Exercise directions
From the first line of the data through the line containing "You are a computer-use agent. The height", return each line exactly.

Stored items

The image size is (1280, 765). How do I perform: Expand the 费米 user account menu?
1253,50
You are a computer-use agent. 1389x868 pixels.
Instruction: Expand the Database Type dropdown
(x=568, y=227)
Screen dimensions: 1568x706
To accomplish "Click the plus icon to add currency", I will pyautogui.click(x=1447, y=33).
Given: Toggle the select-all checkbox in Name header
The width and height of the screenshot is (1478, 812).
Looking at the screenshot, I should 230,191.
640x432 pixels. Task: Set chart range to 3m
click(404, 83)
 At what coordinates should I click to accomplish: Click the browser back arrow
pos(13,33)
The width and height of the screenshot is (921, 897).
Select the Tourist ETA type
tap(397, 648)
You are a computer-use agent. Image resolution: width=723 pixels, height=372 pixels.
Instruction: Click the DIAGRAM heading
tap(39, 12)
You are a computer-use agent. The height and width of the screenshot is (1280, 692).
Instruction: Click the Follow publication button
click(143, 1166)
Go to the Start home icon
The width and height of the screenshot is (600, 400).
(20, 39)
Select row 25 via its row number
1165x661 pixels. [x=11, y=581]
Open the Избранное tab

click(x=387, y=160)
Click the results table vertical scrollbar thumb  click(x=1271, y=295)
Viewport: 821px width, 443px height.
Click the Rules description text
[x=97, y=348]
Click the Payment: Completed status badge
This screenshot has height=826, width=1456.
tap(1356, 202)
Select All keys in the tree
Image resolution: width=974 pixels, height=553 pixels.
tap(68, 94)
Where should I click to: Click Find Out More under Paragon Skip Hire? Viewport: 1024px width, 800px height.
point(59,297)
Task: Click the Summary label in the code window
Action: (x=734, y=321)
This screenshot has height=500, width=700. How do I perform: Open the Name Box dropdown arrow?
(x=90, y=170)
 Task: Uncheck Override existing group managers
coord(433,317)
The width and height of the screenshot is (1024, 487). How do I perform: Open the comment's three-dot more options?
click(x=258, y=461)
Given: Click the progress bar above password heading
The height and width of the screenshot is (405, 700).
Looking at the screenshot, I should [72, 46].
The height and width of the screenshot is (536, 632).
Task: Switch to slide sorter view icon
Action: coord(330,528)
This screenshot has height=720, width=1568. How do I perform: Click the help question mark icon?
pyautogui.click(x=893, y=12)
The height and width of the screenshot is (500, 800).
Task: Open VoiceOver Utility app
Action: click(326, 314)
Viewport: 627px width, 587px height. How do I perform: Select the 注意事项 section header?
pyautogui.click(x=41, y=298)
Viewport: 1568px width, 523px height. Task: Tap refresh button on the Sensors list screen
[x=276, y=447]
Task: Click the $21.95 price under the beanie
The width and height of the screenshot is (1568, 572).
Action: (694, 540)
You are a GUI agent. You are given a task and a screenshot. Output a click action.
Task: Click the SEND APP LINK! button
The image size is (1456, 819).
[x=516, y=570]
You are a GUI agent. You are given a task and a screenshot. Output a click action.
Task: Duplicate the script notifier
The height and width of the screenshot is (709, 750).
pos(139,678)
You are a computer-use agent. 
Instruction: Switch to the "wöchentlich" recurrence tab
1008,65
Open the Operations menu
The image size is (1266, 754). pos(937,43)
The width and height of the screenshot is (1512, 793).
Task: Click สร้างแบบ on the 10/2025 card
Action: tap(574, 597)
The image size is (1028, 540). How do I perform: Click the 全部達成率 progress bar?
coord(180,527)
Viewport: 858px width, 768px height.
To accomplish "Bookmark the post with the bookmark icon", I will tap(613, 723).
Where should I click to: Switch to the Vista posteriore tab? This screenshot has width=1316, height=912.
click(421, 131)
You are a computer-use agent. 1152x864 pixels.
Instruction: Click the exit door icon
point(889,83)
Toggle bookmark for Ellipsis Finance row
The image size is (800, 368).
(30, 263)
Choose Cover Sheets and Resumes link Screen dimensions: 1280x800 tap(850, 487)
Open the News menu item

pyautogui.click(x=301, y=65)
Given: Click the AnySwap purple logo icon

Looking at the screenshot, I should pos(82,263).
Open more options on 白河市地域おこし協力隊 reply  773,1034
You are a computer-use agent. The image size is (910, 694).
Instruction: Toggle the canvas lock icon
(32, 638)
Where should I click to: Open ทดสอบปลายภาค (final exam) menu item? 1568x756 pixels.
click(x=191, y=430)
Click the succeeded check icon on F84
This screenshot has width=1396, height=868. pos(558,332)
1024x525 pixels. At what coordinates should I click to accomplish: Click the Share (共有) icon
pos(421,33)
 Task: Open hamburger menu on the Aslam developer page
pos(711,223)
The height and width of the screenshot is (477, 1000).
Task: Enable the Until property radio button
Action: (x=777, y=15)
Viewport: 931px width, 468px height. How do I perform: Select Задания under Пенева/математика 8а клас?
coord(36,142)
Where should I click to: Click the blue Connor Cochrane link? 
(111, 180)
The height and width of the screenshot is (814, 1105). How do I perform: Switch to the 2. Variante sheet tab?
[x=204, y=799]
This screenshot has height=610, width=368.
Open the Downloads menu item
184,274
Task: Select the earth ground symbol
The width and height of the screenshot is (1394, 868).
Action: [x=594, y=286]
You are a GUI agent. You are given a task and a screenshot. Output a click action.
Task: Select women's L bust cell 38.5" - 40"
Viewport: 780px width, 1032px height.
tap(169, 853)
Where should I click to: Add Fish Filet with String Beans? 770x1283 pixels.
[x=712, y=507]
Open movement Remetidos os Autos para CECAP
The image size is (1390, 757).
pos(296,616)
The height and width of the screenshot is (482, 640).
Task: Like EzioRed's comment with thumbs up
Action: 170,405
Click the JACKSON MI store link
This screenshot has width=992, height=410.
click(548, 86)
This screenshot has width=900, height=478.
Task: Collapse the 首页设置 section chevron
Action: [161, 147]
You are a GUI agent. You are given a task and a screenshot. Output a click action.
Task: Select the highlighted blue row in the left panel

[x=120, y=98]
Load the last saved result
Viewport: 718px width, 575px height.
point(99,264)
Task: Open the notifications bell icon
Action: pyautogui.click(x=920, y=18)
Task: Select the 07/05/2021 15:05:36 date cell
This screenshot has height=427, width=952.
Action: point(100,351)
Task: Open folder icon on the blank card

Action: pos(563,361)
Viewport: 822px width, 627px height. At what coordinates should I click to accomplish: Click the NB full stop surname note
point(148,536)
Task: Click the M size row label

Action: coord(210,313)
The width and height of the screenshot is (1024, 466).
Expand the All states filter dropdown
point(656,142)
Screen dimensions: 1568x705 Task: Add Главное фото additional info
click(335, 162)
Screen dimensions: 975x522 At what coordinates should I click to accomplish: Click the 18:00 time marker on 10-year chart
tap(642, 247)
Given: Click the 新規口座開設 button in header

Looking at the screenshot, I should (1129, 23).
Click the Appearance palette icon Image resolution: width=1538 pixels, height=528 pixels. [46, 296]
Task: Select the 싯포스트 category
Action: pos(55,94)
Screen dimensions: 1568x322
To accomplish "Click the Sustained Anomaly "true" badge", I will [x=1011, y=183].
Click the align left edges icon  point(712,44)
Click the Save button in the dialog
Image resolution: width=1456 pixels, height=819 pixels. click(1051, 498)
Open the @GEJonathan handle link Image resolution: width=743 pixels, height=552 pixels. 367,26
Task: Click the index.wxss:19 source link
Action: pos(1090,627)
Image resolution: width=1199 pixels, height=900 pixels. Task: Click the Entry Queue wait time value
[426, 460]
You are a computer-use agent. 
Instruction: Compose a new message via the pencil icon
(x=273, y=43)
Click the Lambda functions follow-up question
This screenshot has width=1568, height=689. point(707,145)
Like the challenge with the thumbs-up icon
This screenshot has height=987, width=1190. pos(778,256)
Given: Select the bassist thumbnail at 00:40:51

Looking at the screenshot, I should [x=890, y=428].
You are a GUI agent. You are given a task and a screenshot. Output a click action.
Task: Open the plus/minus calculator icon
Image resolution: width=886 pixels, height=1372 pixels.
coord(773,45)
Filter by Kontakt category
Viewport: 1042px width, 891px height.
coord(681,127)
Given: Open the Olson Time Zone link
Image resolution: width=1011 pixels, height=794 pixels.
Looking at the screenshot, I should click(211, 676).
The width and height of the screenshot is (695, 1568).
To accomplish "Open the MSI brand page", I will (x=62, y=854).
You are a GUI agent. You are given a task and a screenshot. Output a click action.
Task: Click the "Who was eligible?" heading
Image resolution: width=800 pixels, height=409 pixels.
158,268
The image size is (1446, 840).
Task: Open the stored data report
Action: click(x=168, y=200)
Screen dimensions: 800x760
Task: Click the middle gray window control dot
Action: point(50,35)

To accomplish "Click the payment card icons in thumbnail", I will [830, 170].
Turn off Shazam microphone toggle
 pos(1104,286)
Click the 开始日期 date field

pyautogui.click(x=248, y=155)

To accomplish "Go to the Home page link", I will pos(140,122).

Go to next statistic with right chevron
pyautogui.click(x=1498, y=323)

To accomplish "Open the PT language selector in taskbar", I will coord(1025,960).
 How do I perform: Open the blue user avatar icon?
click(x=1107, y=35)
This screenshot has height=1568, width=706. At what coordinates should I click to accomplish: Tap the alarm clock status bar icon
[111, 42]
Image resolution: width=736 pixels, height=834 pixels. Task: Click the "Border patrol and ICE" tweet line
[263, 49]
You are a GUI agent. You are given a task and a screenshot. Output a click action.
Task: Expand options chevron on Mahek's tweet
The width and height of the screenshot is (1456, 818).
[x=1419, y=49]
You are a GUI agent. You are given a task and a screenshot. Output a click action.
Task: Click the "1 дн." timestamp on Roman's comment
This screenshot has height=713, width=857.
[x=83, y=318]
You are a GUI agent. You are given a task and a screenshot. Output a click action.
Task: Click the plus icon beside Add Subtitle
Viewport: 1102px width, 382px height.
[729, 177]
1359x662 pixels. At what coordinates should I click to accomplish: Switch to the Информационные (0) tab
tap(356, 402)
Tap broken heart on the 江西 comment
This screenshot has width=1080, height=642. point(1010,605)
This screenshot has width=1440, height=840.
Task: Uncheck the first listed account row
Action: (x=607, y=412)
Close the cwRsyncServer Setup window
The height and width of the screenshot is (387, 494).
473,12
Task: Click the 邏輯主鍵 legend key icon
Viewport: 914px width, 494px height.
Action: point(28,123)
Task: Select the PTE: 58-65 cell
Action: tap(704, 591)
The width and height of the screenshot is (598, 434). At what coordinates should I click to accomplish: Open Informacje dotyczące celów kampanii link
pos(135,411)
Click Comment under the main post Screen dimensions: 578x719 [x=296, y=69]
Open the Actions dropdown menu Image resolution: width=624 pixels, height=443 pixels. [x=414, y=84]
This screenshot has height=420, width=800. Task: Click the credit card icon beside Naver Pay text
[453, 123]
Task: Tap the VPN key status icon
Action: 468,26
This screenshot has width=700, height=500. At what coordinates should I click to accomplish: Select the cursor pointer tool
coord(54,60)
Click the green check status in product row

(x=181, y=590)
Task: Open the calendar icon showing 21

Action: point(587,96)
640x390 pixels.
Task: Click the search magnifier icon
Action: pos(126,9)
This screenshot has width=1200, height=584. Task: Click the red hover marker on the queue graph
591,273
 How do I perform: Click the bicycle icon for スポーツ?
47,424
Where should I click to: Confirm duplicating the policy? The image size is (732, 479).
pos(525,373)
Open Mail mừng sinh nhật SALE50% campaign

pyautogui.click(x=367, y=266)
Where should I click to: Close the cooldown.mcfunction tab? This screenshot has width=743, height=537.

Expected output
The image size is (1280, 765). How do I perform: Expand the 费米 user account menu?
1253,50
You are a computer-use agent. 1389x868 pixels.
Instruction: Expand the Database Type dropdown
(x=568, y=227)
Screen dimensions: 1568x706
To accomplish "Click the plus icon to add currency", I will pyautogui.click(x=1447, y=33).
Given: Toggle the select-all checkbox in Name header
The width and height of the screenshot is (1478, 812).
Looking at the screenshot, I should 230,191.
640x432 pixels. Task: Set chart range to 3m
click(404, 83)
 At what coordinates should I click to accomplish: Click the browser back arrow
pos(13,33)
The width and height of the screenshot is (921, 897).
Select the Tourist ETA type
tap(397, 648)
You are a computer-use agent. Image resolution: width=723 pixels, height=372 pixels.
Instruction: Click the DIAGRAM heading
tap(39, 12)
You are a computer-use agent. The height and width of the screenshot is (1280, 692).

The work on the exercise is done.